Strategi mitigasi yang lebih komprehensif perlu diterapkan. Pertama, melakukan monitoring perilaku agen untuk memastikan tindakannya sesuai dengan tugas yang diberikan. Kedua, menerapkan validasi instruksi terhadap original user intent, artinya agen hanya menjalankan perintah yang jelas berasal dari pengguna, bukan dari instruksi tersembunyi. Ketiga, membangun mekanisme untuk mendeteksi prompt injection tersembunyi, seperti teks yang disamarkan di dalam email atau dokumen. Dengan kombinasi langkah ini, risiko serangan serupa bisa ditekan secara signifikan.
Salah satu dampak paling nyata dari serangan ini adalah kebocoran data pribadi (Personally Identifiable Information/PII). Informasi seperti nama, alamat, atau data HR dari email internal bisa diambil tanpa sepengetahuan pengguna. PII yang bocor tidak hanya berisiko disalahgunakan untuk penipuan atau pencurian identitas, tetapi juga bisa menjadi pintu masuk bagi serangan lanjutan yang lebih terarah.

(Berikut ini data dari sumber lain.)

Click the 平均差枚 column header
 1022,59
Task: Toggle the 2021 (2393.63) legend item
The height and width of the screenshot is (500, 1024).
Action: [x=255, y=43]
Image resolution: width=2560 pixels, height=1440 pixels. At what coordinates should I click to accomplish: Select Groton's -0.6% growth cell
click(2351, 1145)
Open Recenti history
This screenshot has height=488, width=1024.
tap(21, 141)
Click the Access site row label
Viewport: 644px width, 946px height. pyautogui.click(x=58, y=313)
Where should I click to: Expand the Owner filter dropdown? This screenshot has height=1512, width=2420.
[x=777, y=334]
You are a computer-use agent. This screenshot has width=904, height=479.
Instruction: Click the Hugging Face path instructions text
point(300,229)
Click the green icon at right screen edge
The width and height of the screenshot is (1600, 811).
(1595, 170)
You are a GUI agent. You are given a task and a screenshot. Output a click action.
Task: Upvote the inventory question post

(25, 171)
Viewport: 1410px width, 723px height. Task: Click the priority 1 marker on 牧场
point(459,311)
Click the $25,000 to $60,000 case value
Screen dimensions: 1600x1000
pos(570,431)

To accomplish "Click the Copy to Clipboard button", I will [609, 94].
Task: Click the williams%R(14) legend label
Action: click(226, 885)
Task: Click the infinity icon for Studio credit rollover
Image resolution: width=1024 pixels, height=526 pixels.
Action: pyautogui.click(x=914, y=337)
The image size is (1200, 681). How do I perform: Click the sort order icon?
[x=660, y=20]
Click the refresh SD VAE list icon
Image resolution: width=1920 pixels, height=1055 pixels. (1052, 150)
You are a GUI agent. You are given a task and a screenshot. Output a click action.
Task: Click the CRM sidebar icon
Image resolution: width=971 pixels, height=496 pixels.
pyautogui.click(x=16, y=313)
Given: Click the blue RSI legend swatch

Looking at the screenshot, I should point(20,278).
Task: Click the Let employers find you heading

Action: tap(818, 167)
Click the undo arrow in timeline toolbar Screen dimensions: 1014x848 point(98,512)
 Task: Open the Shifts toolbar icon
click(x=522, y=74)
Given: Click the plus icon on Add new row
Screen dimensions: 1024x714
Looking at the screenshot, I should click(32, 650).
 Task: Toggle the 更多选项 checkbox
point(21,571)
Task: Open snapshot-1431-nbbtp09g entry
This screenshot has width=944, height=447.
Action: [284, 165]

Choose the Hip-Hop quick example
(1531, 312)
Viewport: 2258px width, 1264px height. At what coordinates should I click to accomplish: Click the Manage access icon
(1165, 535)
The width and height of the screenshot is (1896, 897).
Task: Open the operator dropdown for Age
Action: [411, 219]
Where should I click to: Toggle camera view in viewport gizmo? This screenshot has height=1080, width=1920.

Selain itu, serangan semacam ini membawa ancaman besar bagi reputasi dan keamanan perusahaan. Kebocoran data karyawan atau informasi sensitif lainnya dapat merusak kepercayaan klien, mitra bisnis, maupun publik. Reputasi yang tercoreng akibat kegagalan melindungi data seringkali lebih sulit dipulihkan dibanding kerugian finansial, dan dalam beberapa kasus bisa berujung pada konsekuensi hukum maupun regulasi.
Bagi organisasi yang mengintegrasikan ChatGPT dengan email atau aplikasi lain, risiko ini menjadi sangat relevan. Setiap konektor atau integrasi baru berarti ada jalur tambahan yang bisa dimanfaatkan penyerang. Jika tidak diantisipasi dengan kontrol keamanan yang ketat, integrasi yang seharusnya mempermudah pekerjaan justru bisa membuka celah bagi pencurian data sensitif. Karena itu, perusahaan perlu lebih selektif dalam memilih integrasi AI dan memastikan adanya mekanisme keamanan tambahan di setiap alur kerja.
Baca juga: AI Jadikan Serangan Siber Semakin Canggih dan Tersembunyi
Kasus Zero Click Exploit di ChatGPT dan Gmail menunjukkan adanya eskalasi baru dalam ancaman siber berbasis AI, di mana serangan bisa terjadi tanpa interaksi pengguna sama sekali. Kondisi ini menjadi pengingat bahwa setiap integrasi AI dengan data sensitif, seperti email atau dokumen perusahaan, perlu diawasi dengan ketat. Keamanan AI bukan hanya soal menjaga model tetap aman, tetapi juga memastikan seluruh ekosistem integrasi—mulai dari konektor, alur kerja, hingga cara agen memproses instruksi—terlindungi dari potensi penyalahgunaan.